The CI system from the ASIC developer point of view
The ASIC developers are mostly interested in creating new RTL code for implementing deliverable features, or in fixing existing bugs in the current code. Both activities are indistinguishable from the point of view of the CI system.
Tags are used by the CI system to manage the most recent correctly functioning version of code in the mainline development. To start a new feature development or a bug fix, the ASIC designer checks out a copy of the ASIC database from a central repository, using the most recent tag assigned by the CI system. For example, a feature called KXE needs to be developed on the gigantor ASIC, with the file versions being managed by CVS:
$ cvs co -d KXE -r ci_750_pass gigantor
This pulls in the CVS gigantor project at the ci_750_pass tag into a directory called KXE. This KXE directory becomes the working area for the KXE feature.
Pulling a stable baseline to a local working copy
With a local working copy in hand, the designer starts editing the necessary files to implement the KXE feature, and only those files. It is not recommended to tangle multiple features in the same working area. In this working copy, the designer is free to run all kinds of tests to verify his local changes. While this takes place, the CI system continues to create tags which lie ahead of the baseline checked out by the designer. At the same time, other ASIC developers continue to work and commit files to the HEAD of the existing files.
The files in the CVS database advance while local changes are made
When the KXE code is done, or when the designer needs to obtain changes that lie ahead of the ci_750_pass tag, the designer must then catch up on either or both of two fronts:
- CI tags that lie ahead of the local working copy (i.e. > ci_750_pass)
- the HEAD of the locally modified files
This can be accomplished by using raw CVS commands, or more easily with CI utility commands. The first catch up to do is with the tags that lie ahead of the local working copy:
$ ci-catchup
This command pulls in all the file sets that passed the sanity tests at the CI server since the local checkout to tag ci_750_pass. If conflicts arise due to the catch up, the designer must resolve conflicts. If this includes new files that don’t exist yet in the local working copy, it brings those files to the local working copy. If this includes files that have been removed in the most recent view of the central repository, they are removed locally as well. The whole idea is to bring the local working copy to a state identical the to central repository’s most recent stable baseline, leaving the local modifications uncommitted in the local working copy.

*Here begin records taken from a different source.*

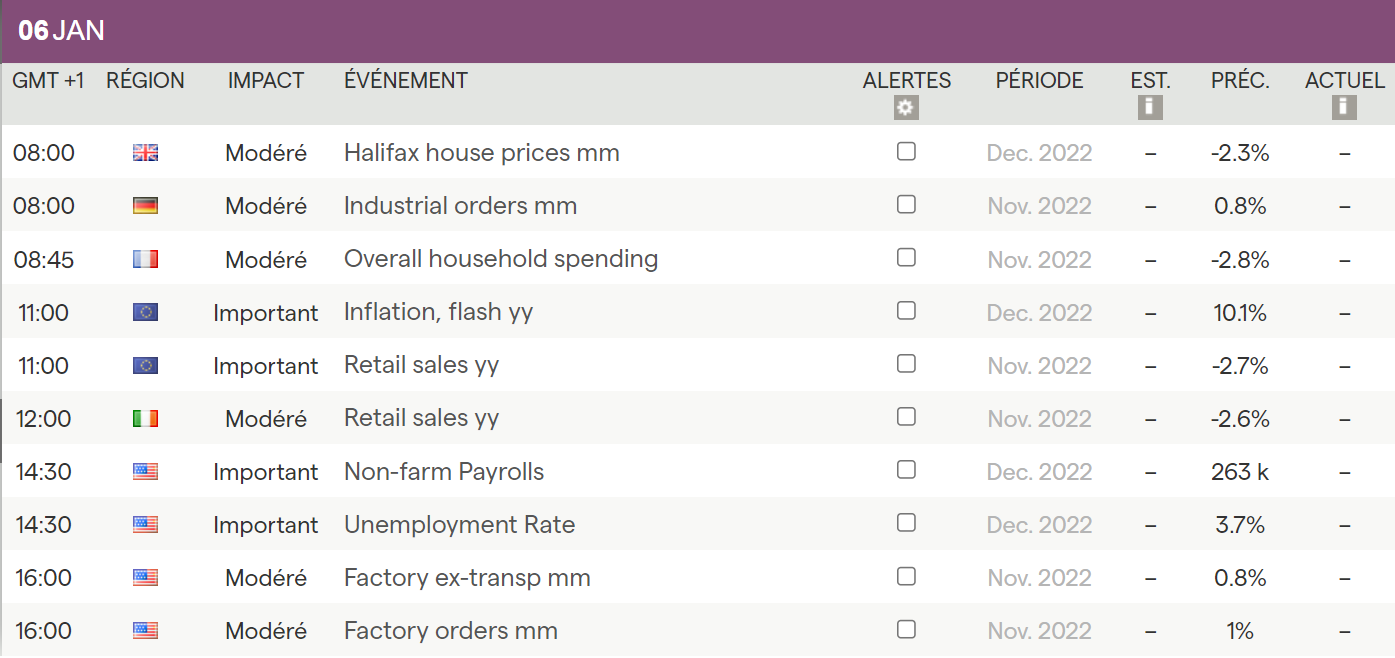Click the Italian flag beside Retail sales
This screenshot has width=1395, height=658.
pos(145,419)
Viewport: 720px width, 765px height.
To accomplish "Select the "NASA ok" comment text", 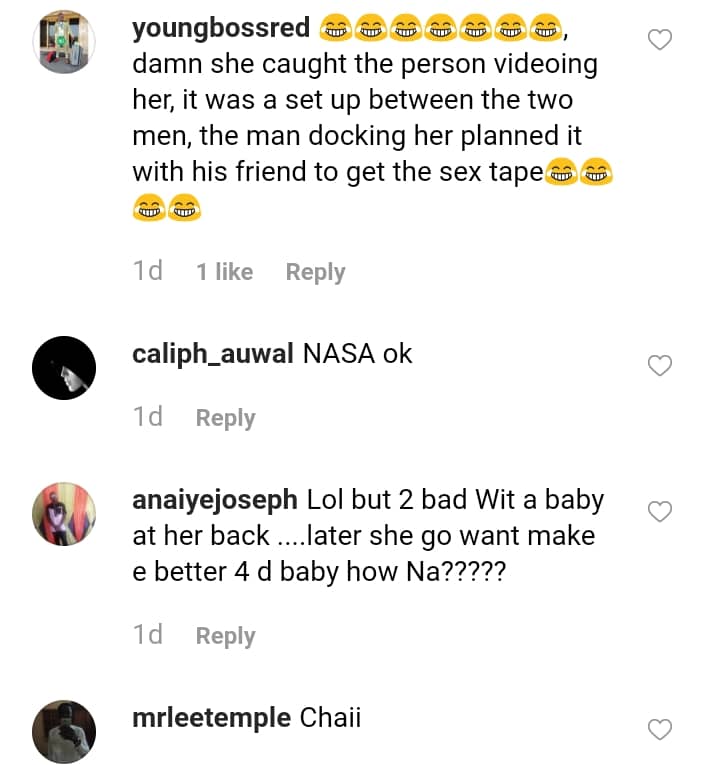I will point(357,353).
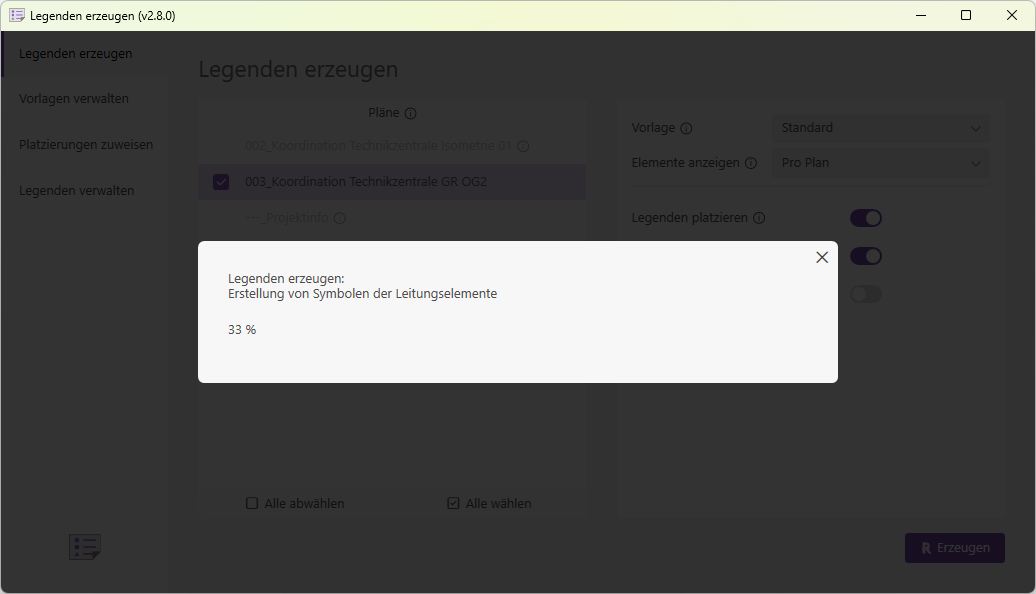Click info icon next to Projektinfo entry
The image size is (1036, 594).
(339, 218)
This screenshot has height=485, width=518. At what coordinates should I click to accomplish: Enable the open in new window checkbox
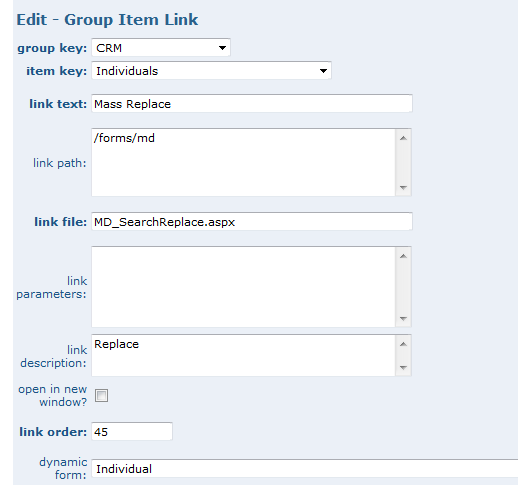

The other catch up is to the HEAD of CVS for the locally modified files. This is done with a little CVS helper script:
$ cvs-update-locally-modified-to-head
If there are merging conflicts, they must be resolved.
Once all the merges are done and the conflicts are solved, the designer can opt to execute the CI tests locally:
$ cd <top of CVS checkout>
$ ./bin/ci-local-tests
…
All tests pass. Done.
$
This command prints information as it progresses through the local tests. All output and logfiles are stored to some shared temporary disk space. All the logfile parsing is performed under the hood and the ci-local-tests command returns an exit status of zero if it passes, or non-zero if it fails. It also prints the pass/fail outcome. The designer fixes the problems if any, when satisfied, commits the local changes:
$ cvs ci -m “KXE feature” file1.v file2.v file3.v
The CVS database immediately after this commit looks like this:
View of the CVS database after the above commit and before sending CI request 753
As hinted in the figure above, the CI request is formed and sent to the CI system. A single command performs this operation:
$ ci-request “KXE feature”
Your request: 753
The ci-request program analyzes the local working area, forms a list of all files that differ from the most recent CI catchup performed, and sends this list to the CI system.
[NOTE] To simplify the explanation, all locally modified files are included as part of the CI request as opposed to letting the user cherry pick a subset of locally modified files.
The ci-request program returns to stdout the CI request id number. This request id number will become part of the tag after the CI system is done with the request.
A CI request file for the KXE feature CI request looks like this:
REASON: KXE feature
FILES:
gigantor/design/rtl/file1.v 1.234
gigantor/verification/kxe/file2.v 1.327
…
DELETED FILES:
gigantor/lib/file3.vr
It is simply a list of file names and version numbers, accompanied by a reason for the request. Deleted files do not have a version number since it is the HEAD revision that is used for the files that are to be removed from the baseline by the CI request. Removing a file from the baseline does not mean removing the file from CVS, it simply means that the CI tag will not be applied to the file, preventing its inclusion in subsequent stable baselines. Then the deleted files could be brought back, or CVS deleted.
[NOTE] CI tagging is a separate issue from physically deleting the file or removing it with cvs remove.
Once the CI request is sent, the local working copy can be removed immediately. The two reasons for this are that the CI request is processed in the CI system’s account and not in the designer’s local working copy, and that all the files have been committed. When the CI request has been fully processed by the CI system and the outcome of the CI tests are known, the files are automatically tagged by the CI system. Two tags are possible and correspond to the two possible outcomes. In the example above, the tag ci_753_pass is applied when the all the tests have passed, and the ci_753_fail is applied if one of the tests fails. The tag is applied to all the files in the CVS repository, except the file that are deleted. A CI report is emailed to the designer, with links and paths to the logfiles. In the worst case, the designer needs to perform a checkout at the ci_753_fail tag and execute bin/ci-local-tests to troubleshoot a failure.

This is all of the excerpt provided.